Abstract Background The ATP-binding cassette (ABC) transporters are superfamily proteins of cellular translocation machinery. Many ABC transporters release drugs to give multidrug resistance. However, ABC transporters existing in intracellular compartments give drug resistance by regulating biological processes, rather than direct release of drugs. The current study aimed to investigate the molecular mechanism that causes the drug resistance of the mitochondrial ABC transporters in cancer cells. Methods RNA-sequencing and bioinformatics analyses were performed to identify key mitochondrial ABC transporters and ABC transporter subfamily B member 7 (ABCB7)-mediated transcriptomic alterations. We investigated role of ABCB7 in iron homeostasis by examining iron concentration and reactive oxygen species (ROS) generation. Drug resistance and cellular survival mechanisms were understood by comparing the type and degree of cell death according to the ABCB7 expression. Results ABCB7 is highly expressed in patients with glioblastoma and has a negative correlation with prognosis. The increase in ABCB7 gives resistance to drug and the loss of ABCB7 leads to cell death. ABCB7 increases the expression of hypoxia-inducible factor 1 alpha (HIF1α) and activates HIF1α signaling by regulating iron concentration.

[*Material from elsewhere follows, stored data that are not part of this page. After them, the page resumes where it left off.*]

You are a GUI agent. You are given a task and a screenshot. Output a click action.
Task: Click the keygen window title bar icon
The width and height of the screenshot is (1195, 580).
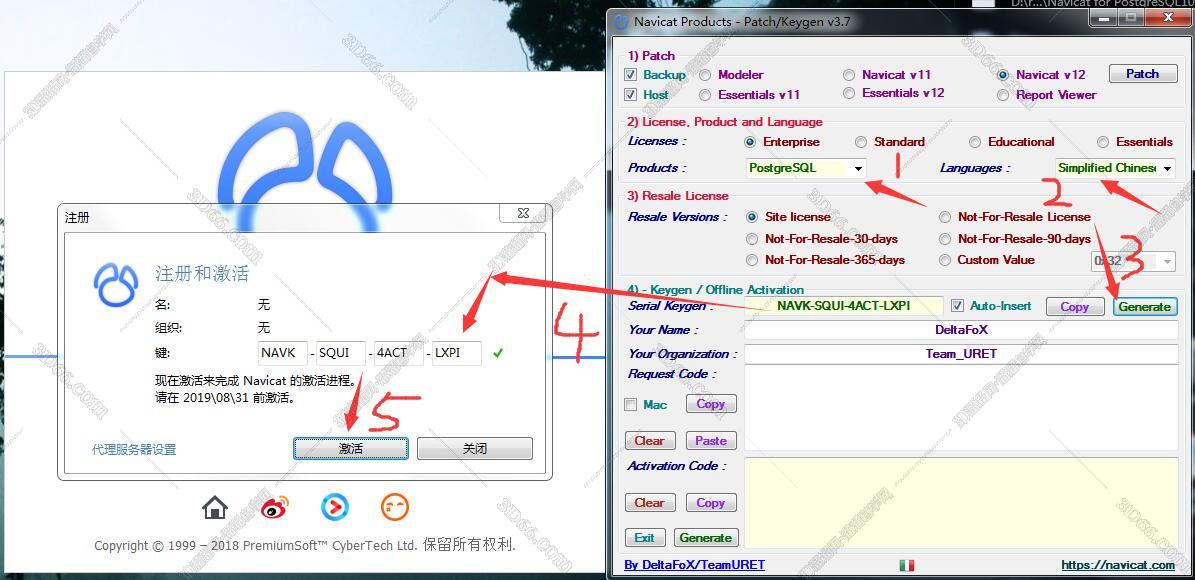tap(621, 21)
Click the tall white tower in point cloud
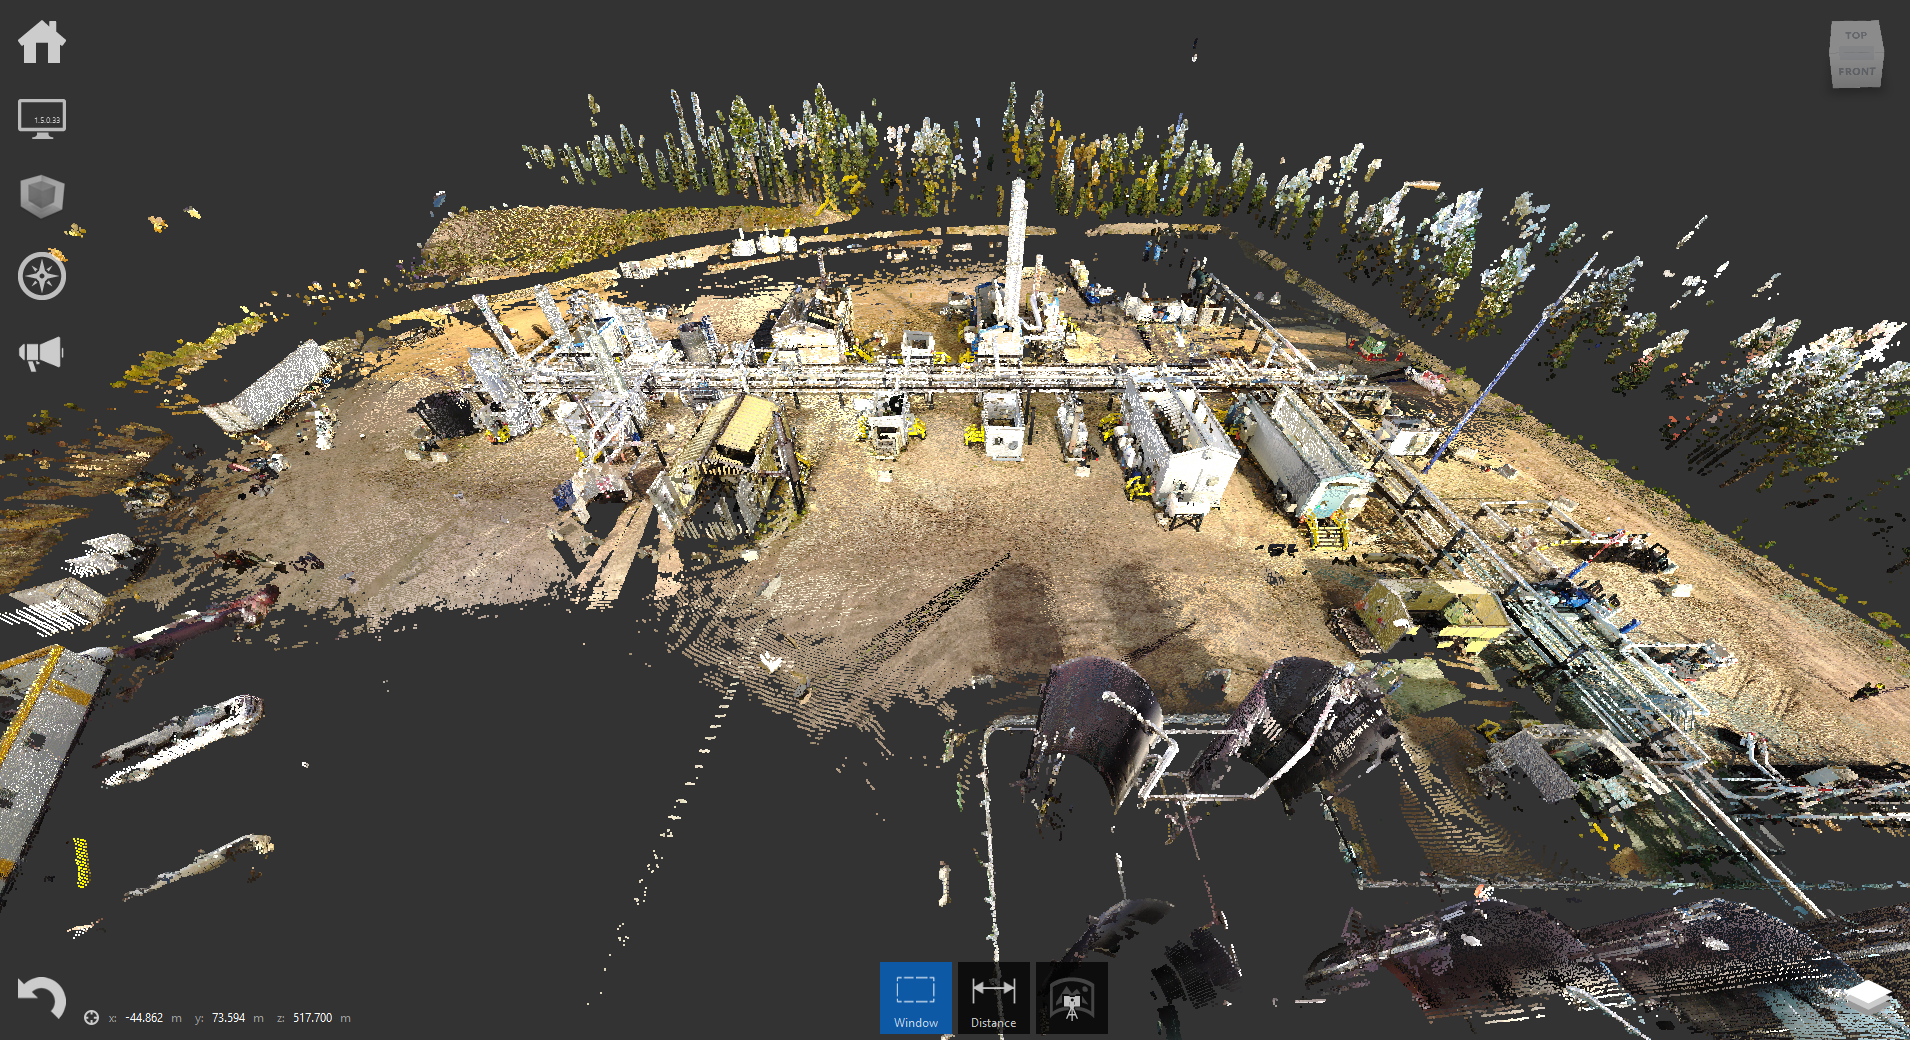This screenshot has height=1040, width=1910. 1016,240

When ABCB7 expression is maintained high in cancer cells, hypoxia-independent activation of HIF1α inhibits cell death by suppressing leucine zipper downregulated in cancer 1 (LDOC1). However, when ABCB7 is decreased, non-apoptotic cell death is induced by the change of iron concentration, and apoptosis which is inhibited by HIF1α signal is also induced. Additionally, because ABCB7 is essential for survival of universal cancer cells, it is presented as a pan-cancer core fitness gene. Conclusions Our findings demonstrate the ABCB7 inhibits both apoptotic and non-apoptotic cell death via maintenance of iron homeostasis and hypoxia-independent HIF1α signaling. Editorial acknowledgement Cancer Growth Regulation Laboratory for their discussion and technical assistance. Legal entity responsible for the study The authors. Funding National Research Foundation of Korea (NRF) [grant numbers: 2015R1A5A1009024 and 2017R1E1A1A01074205], the School of Life Sciences and Biotechnology for BK21 Plus, Korea University and Institute of Animal Molecular Biotechnology Korea University. Disclosure All authors have declared no conflicts of interest.